Yes, it’s the former slaveowners who are oppressed by the former slaves. So that’s the limit of melodrama. But I think it’s important to identify the works that move us, and that grab us so well, as melodrama, and then study the way it operates. Rather than to always say, it’s not melodrama, it’s real, it’s true. Or, Simon’s way of doing it, which is to say it’s tragedy.

So would you identify ethnography as a kind of melodrama?

That’s a good question. I think in many cases it is. Why do you become an ethnographer? It’s because you want to understand disappearing cultures. I know that’s a simplification. But you want to go travel to the Amazon and learn the language of the people who are disappearing because their culture cannot operate in this world. That kind of salvage ethnography is a kind of melodrama — “I’m going to do something to save them” — and that saving comes through a kind of understanding of the meaning and the logic of that culture.

I know you feel The Wire was fairly successful in its treatment of race.

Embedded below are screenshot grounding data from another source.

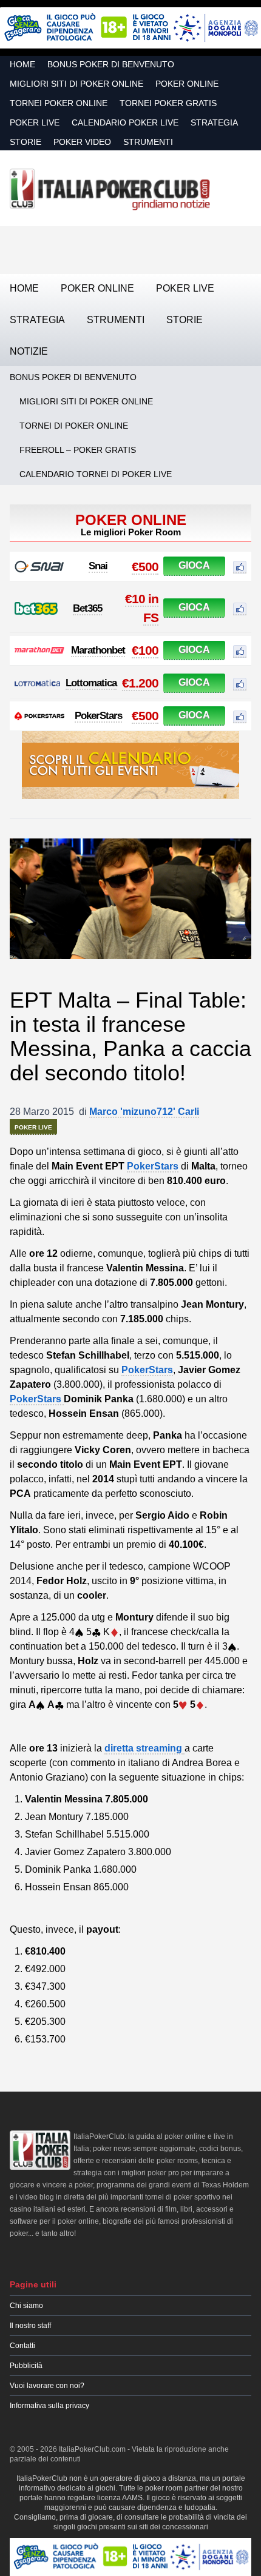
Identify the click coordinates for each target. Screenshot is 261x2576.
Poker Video (82, 142)
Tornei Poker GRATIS (168, 103)
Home (22, 64)
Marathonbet (98, 650)
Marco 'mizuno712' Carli (144, 1111)
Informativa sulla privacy (49, 2405)
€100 (145, 650)
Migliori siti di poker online (76, 84)
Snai (98, 566)
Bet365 (87, 608)
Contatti (22, 2345)
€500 (145, 567)
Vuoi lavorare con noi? (47, 2385)
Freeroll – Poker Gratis (77, 450)
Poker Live (34, 122)
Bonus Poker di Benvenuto (110, 64)
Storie (25, 142)
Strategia (214, 122)
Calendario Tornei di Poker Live (95, 474)
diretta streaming (144, 1748)
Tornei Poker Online (58, 103)
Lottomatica (91, 683)
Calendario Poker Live (125, 122)
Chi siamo (26, 2305)
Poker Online (187, 84)
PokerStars (98, 715)
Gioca (194, 565)
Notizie (29, 351)
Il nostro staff (30, 2325)
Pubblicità (26, 2365)
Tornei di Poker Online (73, 425)
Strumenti (148, 142)
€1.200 (140, 683)
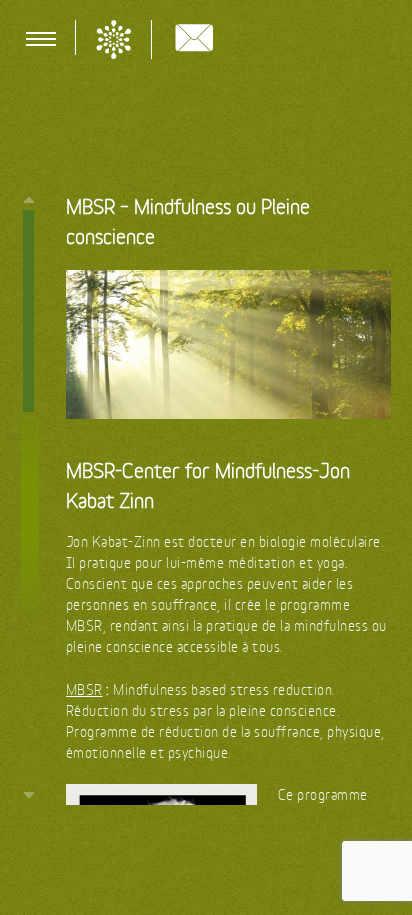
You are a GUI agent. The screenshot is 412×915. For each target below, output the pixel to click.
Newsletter (194, 41)
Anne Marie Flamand (113, 39)
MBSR (84, 689)
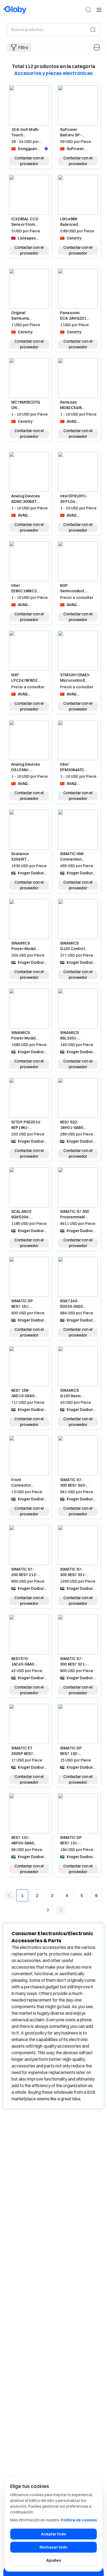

I wondered what you thought about Orange Is The New Black, and whether it is as successful in your opinion?

I do gather that Orange Is the New Black is the hot new thing for many of the same reasons that The Wire was valued. It is of course interesting that it begins, and builds around, this white character — the person who would be like the voice of David Simon in his journalism. Its feat is to be able to take her away some of the time and to let everything else run on its own, at which point you do have a story about a very diverse collection of people, representing an underclass that does not normally get represented. I think it’s obviously a melodrama, and a pretty good one, although broader, more caricatured, than The Wire ever was.

Finally, I wanted to ask you about the controversy with David Simon. You wrote a piece for the Huffington Post where you said he’d been fired from the Baltimore Sun, and then had to correct after Simon explained that he had not been fired. Could you explain what happened there? How did you make that mistake?

I said that in the blog; I never said it in the book, because in the book I had carefully gone over it. It’s my fault in the sense that I didn’t take blogs very seriously; I’d never written one. I was invited to by the Huffington Post to write about Dickens and The Wire. I hope this doesn’t insult you, but I thought, “Who reads blogs?” So I just sloppily used an old draft, and kind of simplified my thinking. I did think that he had been fired at one point, but then I did more research, and I realized that he wasn’t fired. He quit. And he didn’t just quit; he took a buyout. Nobody ever impugned his value as a reporter, though the editors did disagree with his way of reporting, I insist.

I’m frankly debating whether I should blog back, about this. Just to say, you know, I’m not some academic out to impugn his reputation. I’m trying to understand the evolution of this great thing called The Wire. But maybe I shouldn’t. Blogging doesn’t seem to be my medium.

Noah Berlatsky edits the online comics and culture website the Hooded Utilitarian, and his book on the original Wonder Woman comics will be out in early 2015.